→ TASK STATEMENT
Find every line below with the word "agent" in it, and copy each one.

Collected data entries
↓
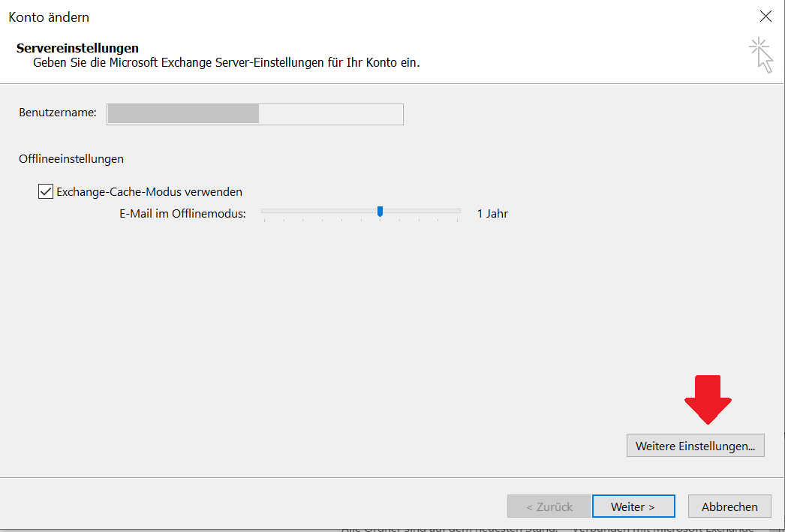Click the wizard cursor icon in header
The width and height of the screenshot is (785, 532).
click(x=761, y=56)
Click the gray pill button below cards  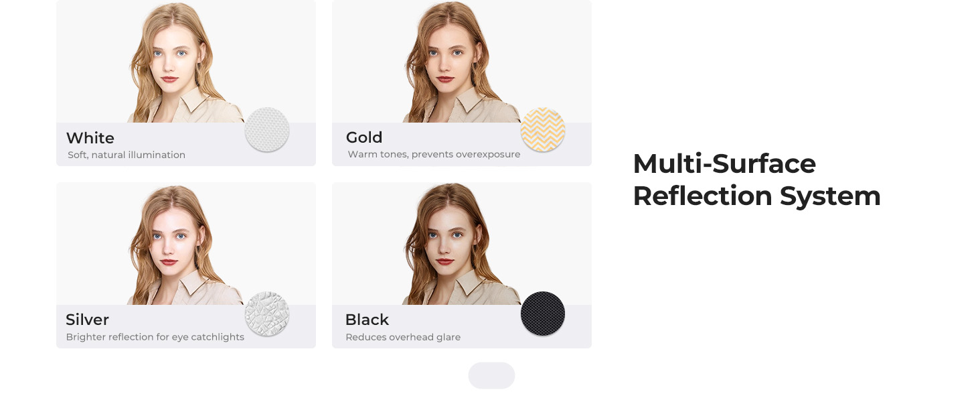(x=491, y=376)
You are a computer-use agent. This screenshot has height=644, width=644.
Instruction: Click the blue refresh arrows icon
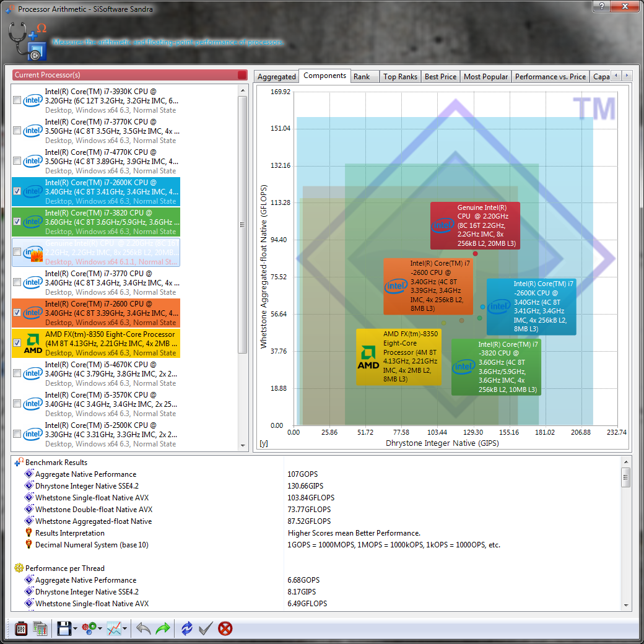[187, 629]
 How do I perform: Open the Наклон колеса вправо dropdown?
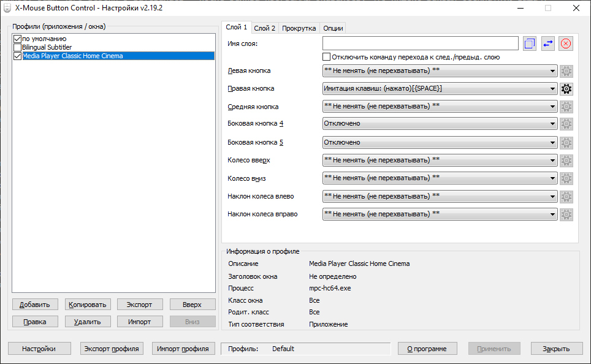[440, 214]
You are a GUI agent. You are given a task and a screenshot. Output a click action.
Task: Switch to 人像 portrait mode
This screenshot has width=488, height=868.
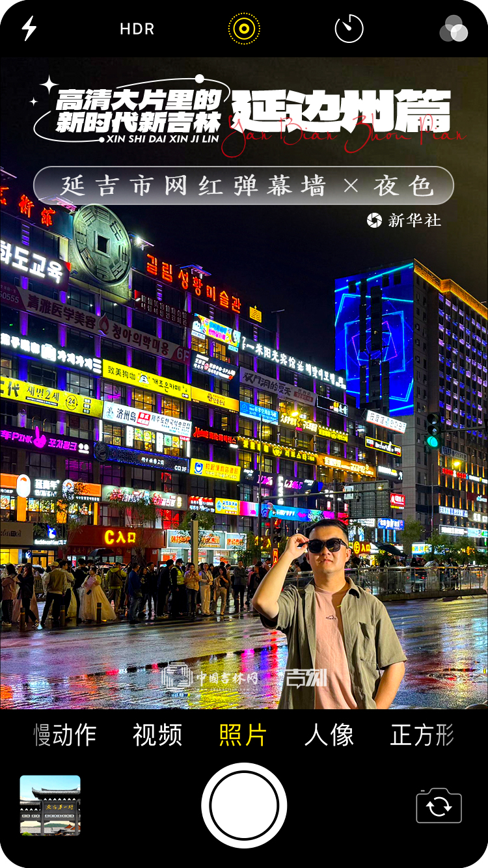[x=329, y=735]
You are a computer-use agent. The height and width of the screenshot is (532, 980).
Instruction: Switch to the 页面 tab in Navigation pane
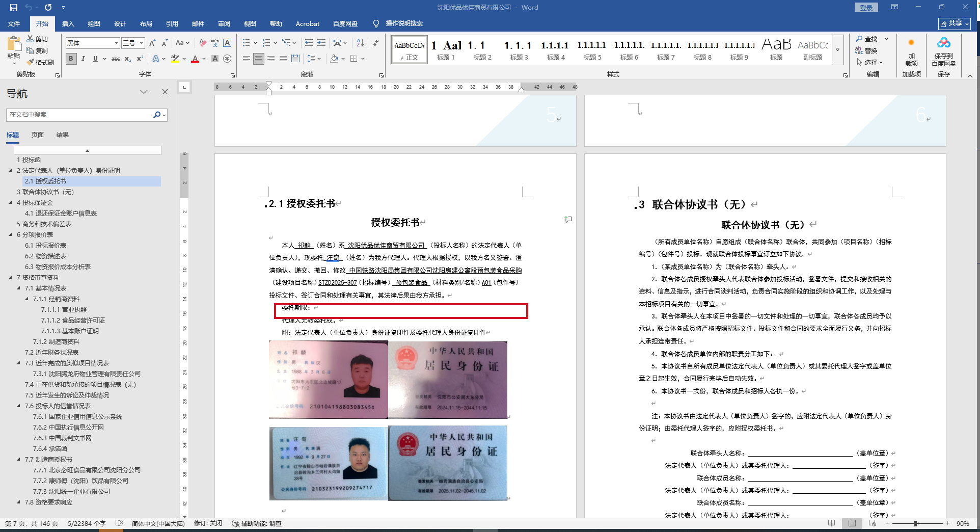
↑
→ EXERCISE ANSWER
You are a computer-use agent. This screenshot has height=644, width=644.
You are a GUI agent. You are given a task and a screenshot. Output a click action.
You are a computer-use agent. The height and width of the screenshot is (532, 980).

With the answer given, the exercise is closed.